(Collected data)

# # #

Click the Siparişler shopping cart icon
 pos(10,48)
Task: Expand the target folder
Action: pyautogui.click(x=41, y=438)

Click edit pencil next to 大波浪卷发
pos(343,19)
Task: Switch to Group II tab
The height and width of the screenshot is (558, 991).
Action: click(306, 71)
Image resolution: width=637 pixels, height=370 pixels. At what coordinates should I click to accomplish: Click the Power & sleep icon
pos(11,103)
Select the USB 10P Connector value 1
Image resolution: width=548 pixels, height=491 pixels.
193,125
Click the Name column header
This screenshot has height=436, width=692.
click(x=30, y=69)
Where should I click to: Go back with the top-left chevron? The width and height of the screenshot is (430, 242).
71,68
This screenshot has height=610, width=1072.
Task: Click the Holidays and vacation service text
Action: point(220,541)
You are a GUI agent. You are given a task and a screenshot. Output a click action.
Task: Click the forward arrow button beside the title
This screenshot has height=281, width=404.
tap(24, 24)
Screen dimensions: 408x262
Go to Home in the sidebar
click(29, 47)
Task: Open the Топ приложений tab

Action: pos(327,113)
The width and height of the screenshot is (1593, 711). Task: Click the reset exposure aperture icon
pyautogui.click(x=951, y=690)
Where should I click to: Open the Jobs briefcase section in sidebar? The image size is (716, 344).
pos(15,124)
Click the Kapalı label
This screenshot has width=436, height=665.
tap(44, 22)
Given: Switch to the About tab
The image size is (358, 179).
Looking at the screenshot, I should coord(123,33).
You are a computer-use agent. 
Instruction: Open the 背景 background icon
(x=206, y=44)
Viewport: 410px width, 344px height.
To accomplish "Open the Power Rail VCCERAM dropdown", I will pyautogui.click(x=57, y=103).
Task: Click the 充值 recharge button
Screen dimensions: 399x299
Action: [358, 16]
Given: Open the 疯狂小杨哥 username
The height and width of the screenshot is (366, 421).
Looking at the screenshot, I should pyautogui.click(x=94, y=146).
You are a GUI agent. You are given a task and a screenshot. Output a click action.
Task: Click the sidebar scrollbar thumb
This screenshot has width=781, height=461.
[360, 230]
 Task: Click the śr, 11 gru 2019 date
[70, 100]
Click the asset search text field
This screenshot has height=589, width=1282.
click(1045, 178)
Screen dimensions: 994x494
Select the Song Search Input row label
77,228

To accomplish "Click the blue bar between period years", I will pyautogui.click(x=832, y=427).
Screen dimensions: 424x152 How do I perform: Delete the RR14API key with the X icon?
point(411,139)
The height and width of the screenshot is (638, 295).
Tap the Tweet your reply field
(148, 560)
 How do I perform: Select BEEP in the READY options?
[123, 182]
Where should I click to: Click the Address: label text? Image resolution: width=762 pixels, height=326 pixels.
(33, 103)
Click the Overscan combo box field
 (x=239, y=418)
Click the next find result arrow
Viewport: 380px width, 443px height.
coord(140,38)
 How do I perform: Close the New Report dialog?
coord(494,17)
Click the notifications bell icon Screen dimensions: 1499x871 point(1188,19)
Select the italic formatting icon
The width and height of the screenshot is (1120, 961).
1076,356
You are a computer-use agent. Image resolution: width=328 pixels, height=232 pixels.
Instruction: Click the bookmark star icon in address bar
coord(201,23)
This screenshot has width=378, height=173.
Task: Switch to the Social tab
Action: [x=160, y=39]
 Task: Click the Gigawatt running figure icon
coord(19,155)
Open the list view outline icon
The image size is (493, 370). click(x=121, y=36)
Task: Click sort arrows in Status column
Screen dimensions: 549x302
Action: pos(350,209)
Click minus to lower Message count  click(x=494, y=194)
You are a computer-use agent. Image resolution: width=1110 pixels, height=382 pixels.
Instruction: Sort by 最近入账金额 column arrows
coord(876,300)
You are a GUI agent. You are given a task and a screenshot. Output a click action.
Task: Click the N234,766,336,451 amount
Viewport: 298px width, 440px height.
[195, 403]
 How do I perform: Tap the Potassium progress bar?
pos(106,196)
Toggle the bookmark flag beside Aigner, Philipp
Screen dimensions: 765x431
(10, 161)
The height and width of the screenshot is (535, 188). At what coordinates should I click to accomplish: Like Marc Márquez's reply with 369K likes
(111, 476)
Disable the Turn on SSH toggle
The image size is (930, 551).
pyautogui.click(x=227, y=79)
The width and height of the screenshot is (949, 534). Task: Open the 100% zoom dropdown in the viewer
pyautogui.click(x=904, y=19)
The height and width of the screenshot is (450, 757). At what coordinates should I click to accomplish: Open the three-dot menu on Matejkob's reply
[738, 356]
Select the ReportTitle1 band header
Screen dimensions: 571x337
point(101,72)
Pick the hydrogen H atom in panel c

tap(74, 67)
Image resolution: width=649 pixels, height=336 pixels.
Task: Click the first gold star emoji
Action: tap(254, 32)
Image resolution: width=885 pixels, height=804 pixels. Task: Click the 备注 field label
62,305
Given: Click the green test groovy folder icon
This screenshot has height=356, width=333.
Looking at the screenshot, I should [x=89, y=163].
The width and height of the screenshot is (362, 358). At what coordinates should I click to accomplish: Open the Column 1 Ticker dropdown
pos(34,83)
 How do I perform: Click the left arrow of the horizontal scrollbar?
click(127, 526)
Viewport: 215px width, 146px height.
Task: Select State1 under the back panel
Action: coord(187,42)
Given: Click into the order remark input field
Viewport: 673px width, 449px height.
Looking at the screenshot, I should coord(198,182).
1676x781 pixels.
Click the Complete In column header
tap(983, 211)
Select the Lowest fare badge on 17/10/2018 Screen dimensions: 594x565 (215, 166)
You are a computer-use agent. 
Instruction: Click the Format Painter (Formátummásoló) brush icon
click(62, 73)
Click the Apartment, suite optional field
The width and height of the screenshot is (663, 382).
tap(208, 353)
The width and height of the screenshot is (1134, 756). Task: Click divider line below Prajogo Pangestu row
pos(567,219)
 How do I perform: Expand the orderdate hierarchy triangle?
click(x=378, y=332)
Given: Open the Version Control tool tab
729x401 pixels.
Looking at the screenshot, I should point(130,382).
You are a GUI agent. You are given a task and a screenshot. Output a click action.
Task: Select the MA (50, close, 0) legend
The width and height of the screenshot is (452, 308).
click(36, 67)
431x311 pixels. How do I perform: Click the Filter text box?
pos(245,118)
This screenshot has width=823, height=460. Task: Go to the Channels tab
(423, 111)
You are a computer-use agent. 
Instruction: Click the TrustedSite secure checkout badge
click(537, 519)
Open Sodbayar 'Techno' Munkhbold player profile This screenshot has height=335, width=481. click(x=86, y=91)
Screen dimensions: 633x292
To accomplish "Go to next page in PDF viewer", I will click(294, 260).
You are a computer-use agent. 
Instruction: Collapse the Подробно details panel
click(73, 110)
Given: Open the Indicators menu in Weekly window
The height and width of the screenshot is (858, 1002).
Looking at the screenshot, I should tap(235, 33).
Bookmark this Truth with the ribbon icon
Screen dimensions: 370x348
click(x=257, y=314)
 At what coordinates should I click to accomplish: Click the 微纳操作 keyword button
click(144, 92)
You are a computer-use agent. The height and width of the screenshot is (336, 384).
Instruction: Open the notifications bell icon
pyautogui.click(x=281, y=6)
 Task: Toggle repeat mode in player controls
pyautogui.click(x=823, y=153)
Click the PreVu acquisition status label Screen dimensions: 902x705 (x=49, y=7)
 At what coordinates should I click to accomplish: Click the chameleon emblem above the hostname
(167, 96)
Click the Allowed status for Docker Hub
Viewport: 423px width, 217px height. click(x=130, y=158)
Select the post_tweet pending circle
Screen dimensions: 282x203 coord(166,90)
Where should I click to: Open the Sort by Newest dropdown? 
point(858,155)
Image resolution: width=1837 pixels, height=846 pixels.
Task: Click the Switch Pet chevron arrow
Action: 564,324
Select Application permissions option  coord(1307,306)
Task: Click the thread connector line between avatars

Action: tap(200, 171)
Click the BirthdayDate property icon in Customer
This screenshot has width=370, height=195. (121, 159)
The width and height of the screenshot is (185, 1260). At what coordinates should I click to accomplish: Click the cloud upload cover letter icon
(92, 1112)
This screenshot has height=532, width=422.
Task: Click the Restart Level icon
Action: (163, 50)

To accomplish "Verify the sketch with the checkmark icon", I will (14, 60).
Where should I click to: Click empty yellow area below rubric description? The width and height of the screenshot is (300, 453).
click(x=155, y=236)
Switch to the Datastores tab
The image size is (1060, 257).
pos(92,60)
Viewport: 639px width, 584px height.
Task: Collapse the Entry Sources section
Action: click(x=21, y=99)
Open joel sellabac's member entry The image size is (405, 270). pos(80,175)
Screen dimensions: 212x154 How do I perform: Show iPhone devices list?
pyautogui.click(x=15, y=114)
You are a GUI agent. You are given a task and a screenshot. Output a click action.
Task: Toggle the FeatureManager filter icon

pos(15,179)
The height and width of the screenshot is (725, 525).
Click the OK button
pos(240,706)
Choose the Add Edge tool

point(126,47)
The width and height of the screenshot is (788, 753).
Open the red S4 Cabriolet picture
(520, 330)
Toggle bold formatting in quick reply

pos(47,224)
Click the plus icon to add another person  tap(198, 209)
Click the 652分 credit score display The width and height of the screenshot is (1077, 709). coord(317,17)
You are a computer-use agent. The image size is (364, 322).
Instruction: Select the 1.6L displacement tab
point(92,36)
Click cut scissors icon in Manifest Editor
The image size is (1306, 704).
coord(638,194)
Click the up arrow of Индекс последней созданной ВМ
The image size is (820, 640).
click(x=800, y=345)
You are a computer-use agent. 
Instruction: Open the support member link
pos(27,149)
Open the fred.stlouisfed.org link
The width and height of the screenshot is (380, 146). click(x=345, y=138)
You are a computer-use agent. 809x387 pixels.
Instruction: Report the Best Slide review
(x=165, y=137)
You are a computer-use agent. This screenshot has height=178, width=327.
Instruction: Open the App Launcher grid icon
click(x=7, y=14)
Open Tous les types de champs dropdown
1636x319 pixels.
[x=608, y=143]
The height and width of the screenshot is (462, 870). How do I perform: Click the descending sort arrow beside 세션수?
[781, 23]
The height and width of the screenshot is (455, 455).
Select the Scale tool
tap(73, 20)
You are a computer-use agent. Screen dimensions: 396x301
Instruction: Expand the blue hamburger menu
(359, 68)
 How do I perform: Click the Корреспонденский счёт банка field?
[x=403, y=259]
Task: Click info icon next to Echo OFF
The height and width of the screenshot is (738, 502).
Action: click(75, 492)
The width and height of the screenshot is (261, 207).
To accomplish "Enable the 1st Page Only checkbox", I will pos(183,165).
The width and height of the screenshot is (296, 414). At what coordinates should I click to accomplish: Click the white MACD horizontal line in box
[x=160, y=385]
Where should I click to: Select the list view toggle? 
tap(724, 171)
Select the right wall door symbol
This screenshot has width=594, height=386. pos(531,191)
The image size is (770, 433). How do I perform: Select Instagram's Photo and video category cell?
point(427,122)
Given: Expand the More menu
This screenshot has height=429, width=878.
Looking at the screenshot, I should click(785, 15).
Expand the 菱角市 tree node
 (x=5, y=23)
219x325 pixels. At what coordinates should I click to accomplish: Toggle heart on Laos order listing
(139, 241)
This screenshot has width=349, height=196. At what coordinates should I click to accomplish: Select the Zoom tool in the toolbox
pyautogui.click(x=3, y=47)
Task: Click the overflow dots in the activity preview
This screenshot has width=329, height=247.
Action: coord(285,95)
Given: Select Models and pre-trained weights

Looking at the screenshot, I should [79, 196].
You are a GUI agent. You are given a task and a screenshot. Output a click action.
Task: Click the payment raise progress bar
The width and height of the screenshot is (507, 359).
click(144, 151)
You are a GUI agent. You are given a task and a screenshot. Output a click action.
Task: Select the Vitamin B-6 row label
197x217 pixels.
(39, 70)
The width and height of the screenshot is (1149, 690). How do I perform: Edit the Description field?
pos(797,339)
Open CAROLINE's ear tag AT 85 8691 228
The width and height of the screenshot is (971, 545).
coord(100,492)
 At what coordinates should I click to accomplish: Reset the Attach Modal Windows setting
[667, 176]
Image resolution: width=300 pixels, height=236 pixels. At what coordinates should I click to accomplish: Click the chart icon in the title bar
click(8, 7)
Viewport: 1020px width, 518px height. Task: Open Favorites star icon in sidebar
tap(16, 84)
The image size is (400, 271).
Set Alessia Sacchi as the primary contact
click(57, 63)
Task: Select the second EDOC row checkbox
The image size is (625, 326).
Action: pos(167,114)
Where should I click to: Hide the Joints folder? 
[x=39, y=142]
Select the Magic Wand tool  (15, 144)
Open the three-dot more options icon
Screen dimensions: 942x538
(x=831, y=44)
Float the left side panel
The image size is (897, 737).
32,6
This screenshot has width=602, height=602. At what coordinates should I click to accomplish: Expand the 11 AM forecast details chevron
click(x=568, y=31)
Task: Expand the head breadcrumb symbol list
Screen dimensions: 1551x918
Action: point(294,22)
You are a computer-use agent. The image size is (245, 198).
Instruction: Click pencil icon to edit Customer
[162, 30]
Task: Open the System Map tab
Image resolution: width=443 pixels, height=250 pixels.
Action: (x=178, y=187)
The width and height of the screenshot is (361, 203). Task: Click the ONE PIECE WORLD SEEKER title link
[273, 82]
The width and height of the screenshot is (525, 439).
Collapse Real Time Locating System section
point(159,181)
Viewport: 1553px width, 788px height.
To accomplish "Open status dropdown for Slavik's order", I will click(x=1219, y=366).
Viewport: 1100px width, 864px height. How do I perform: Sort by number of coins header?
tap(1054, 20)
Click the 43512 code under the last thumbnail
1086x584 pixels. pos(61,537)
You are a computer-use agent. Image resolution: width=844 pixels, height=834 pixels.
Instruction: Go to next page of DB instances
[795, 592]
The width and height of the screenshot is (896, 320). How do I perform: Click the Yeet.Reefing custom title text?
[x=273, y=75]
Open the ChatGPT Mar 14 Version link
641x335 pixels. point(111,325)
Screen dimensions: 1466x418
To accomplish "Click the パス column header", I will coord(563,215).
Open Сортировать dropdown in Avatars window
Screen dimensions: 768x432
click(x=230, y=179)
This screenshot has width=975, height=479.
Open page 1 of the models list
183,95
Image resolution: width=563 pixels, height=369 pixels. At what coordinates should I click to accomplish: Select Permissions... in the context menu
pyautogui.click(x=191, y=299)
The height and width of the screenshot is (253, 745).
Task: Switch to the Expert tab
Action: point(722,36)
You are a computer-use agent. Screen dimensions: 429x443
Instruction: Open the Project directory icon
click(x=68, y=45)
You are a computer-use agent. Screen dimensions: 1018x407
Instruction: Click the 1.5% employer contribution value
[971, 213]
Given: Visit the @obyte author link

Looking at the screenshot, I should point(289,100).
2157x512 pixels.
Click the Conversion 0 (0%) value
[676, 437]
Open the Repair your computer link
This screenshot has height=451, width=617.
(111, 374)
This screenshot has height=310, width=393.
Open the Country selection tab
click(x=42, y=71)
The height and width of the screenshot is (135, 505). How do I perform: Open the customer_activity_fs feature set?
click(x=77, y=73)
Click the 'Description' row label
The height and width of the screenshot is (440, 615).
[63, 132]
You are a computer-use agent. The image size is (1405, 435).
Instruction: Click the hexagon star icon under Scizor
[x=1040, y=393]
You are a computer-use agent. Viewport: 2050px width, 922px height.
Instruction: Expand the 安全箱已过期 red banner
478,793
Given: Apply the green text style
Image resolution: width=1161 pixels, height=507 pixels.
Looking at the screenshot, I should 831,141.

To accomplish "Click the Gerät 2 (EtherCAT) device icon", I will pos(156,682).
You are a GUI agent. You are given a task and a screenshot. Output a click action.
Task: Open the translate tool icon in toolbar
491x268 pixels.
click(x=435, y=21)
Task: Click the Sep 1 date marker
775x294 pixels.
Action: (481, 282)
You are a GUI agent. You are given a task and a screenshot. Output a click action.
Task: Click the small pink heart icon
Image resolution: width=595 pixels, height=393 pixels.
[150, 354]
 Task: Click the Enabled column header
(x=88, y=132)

# # #

*Your task*
What is needed is an exact copy of the lines above, from the one containing "Click edit pencil next to 大波浪卷发" through the one containing "Screen dimensions: 408x262", with nothing added.

*Response below*
Click edit pencil next to 大波浪卷发
pos(343,19)
Task: Switch to Group II tab
The height and width of the screenshot is (558, 991).
Action: click(306, 71)
Image resolution: width=637 pixels, height=370 pixels. At what coordinates should I click to accomplish: Click the Power & sleep icon
pos(11,103)
Select the USB 10P Connector value 1
Image resolution: width=548 pixels, height=491 pixels.
193,125
Click the Name column header
This screenshot has height=436, width=692.
click(x=30, y=69)
Where should I click to: Go back with the top-left chevron? The width and height of the screenshot is (430, 242).
71,68
This screenshot has height=610, width=1072.
Task: Click the Holidays and vacation service text
Action: point(220,541)
You are a GUI agent. You are given a task and a screenshot. Output a click action.
Task: Click the forward arrow button beside the title
This screenshot has height=281, width=404.
tap(24, 24)
Screen dimensions: 408x262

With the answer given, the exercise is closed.